James Routley

PMTiles is a binary container format that efficiently packs tiled geospatial data into a single file. It embeds a read-only virtual filesystem that is designed for memory-efficient tile retrieval and can be queried either remotely (via HTTP Range requests) or locally (via file seeks and reads). All tile data within the file is highly compressed; it only takes ~125GB of hard drive space to store a map of Earth with street-level resolution.

I’m fascinated by this format for two reasons:

Personal: I’ve been building out my homelab and reflecting on my usage of SaaS apps and 3rd-party services. My primary forms of transport are walking / cycling / riding the train with the occasional car trip as needed. I’m running an experiment to see if I can reduce my Google Maps usage with self-hosted mapping tools.
Professional: My background is in data engineering, however I’m new to the world of geospatial data. Innovations in analytics-focused data formats like Parquet and Arrow have lead to a Cambrian explosion of practical downstream applications. Similarly, PMTiles feels like an innovation that unlocks some unique applications. I want to understand how it works so that I can both a) be a better user of the format and b) learn practical techniques for how to innovate on data formats more generally.

Requests:
**A)** According to the PMTiles page, how much hard drive space does a street-level map of Earth take?
**B)** Return the passage of the PMTiles page that begins at the words "Personal: I’ve been" and stops after "self-hosted mapping tools.".

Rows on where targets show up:
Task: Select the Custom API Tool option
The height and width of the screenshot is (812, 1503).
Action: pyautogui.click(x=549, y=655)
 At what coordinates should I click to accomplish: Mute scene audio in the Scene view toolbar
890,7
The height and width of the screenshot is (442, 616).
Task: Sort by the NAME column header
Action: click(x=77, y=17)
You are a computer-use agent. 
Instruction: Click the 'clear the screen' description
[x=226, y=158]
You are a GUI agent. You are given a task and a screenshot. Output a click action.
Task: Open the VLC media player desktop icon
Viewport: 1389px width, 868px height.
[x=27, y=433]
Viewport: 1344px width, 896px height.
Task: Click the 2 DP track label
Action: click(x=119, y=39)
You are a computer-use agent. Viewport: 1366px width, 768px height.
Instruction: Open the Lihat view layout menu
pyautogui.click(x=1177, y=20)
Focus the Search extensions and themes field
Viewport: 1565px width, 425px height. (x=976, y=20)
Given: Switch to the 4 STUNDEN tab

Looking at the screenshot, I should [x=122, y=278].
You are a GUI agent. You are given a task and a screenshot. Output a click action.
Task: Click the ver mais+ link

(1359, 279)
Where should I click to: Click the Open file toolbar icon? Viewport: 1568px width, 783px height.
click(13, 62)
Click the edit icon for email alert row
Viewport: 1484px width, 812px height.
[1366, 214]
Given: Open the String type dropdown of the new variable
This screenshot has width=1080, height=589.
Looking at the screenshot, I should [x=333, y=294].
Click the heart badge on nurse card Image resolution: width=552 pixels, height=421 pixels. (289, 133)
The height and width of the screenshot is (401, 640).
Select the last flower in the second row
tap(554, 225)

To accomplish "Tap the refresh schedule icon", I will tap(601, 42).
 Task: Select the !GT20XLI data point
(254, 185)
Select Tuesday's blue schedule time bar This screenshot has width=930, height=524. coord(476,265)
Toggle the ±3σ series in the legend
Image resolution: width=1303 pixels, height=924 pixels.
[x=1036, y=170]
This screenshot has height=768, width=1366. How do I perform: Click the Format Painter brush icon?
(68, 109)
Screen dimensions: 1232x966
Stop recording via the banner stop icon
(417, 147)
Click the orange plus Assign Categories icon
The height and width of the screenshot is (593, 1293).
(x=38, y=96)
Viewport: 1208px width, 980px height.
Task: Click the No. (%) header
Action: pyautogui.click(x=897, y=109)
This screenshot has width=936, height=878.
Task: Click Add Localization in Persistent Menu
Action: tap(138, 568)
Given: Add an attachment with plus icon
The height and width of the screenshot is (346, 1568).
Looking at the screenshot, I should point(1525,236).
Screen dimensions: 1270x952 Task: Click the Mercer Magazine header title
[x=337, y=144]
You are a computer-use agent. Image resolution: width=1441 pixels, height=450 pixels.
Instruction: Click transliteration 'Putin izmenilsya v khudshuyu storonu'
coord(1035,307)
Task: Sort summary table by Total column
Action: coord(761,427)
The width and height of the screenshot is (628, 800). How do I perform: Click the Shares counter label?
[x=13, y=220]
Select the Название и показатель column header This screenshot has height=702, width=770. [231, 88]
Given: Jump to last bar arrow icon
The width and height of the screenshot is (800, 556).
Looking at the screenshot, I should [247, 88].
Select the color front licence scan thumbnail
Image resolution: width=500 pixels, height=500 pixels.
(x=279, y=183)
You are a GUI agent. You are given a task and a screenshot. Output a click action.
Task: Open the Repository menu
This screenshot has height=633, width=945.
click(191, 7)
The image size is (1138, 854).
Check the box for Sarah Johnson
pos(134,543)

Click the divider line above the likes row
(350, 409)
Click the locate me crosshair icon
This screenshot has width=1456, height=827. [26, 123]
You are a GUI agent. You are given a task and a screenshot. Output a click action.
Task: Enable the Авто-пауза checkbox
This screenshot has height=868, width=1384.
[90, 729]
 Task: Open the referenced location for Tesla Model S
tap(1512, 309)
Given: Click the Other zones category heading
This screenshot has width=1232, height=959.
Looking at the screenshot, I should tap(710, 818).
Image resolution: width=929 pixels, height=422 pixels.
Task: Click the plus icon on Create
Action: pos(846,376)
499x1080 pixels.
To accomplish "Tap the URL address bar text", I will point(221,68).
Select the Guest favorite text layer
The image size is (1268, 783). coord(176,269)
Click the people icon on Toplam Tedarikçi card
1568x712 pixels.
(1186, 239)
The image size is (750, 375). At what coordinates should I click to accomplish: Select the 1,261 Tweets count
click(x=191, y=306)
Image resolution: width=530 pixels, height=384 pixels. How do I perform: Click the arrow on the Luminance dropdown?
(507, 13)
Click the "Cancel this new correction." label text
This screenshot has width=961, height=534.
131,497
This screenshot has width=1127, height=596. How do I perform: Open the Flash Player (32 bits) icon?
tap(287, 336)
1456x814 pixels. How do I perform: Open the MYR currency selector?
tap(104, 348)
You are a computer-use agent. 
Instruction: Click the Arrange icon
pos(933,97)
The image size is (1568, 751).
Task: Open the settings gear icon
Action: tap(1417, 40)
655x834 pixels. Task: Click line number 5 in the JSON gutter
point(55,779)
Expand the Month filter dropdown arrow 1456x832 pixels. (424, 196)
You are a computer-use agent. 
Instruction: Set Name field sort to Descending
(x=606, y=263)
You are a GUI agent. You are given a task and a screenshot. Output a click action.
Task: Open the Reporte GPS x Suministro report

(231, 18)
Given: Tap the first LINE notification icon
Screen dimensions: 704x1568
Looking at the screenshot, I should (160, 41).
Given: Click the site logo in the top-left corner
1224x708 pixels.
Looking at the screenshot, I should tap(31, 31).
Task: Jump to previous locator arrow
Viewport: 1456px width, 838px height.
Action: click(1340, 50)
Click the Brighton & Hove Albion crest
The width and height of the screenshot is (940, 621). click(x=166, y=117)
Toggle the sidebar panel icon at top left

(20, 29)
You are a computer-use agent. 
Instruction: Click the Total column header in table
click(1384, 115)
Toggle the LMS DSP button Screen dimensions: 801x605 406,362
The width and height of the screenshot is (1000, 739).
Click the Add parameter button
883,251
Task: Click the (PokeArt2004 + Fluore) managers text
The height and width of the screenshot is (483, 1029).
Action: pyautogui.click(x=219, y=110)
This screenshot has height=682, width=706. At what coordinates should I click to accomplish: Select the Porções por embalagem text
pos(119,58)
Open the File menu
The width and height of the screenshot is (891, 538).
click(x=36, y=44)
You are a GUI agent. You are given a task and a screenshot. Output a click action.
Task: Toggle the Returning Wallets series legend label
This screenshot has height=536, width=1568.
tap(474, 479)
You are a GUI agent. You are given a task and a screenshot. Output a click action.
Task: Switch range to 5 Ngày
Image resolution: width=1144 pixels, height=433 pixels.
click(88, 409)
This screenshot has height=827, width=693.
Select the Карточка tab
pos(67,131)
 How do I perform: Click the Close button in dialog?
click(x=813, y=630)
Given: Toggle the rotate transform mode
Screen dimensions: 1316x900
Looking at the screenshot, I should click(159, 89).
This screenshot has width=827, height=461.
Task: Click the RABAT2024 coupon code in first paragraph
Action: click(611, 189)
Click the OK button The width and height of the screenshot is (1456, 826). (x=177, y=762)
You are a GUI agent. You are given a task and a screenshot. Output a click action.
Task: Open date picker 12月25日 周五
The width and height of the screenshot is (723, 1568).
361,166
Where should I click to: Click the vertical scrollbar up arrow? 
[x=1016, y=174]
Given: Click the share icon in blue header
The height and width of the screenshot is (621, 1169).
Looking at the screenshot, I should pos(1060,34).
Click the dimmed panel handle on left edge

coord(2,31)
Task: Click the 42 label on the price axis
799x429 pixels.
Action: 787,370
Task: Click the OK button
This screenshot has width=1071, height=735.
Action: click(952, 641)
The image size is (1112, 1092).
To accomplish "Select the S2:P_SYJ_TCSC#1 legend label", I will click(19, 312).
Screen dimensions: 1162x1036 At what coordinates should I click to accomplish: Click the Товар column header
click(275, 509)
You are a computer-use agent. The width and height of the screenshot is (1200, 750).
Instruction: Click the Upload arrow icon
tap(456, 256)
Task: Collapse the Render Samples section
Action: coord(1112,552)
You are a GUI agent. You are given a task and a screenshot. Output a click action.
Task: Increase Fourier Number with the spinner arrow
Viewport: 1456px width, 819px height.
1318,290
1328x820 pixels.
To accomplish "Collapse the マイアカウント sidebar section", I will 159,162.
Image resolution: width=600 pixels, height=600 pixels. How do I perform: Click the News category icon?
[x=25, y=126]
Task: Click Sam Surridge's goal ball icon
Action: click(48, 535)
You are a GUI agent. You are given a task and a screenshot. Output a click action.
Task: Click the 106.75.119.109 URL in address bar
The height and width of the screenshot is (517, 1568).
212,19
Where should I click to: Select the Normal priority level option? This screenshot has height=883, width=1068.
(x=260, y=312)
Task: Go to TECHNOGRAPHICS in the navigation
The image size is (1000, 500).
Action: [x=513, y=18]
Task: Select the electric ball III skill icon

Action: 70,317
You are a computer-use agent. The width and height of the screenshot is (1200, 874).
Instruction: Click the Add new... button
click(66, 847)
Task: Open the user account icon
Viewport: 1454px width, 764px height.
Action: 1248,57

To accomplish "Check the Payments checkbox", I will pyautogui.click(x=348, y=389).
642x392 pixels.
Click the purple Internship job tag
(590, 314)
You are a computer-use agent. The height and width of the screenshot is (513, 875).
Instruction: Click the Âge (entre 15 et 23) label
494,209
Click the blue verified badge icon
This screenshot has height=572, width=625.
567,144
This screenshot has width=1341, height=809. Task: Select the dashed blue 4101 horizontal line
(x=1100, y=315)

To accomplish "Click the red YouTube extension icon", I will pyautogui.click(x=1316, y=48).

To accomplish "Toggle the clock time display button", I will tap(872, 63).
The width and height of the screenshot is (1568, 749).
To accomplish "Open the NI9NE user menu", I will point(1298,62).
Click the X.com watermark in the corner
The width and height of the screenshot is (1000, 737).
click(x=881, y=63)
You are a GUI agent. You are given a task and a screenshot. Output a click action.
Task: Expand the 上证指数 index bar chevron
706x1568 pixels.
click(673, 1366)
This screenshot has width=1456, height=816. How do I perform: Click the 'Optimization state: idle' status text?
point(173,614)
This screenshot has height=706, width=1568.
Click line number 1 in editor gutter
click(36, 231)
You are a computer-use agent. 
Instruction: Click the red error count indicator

Set of answers:
**A)** About 125GB.

**B)**
Personal: I’ve been building out my homelab and reflecting on my usage of SaaS apps and 3rd-party services. My primary forms of transport are walking / cycling / riding the train with the occasional car trip as needed. I’m running an experiment to see if I can reduce my Google Maps usage with self-hosted mapping tools.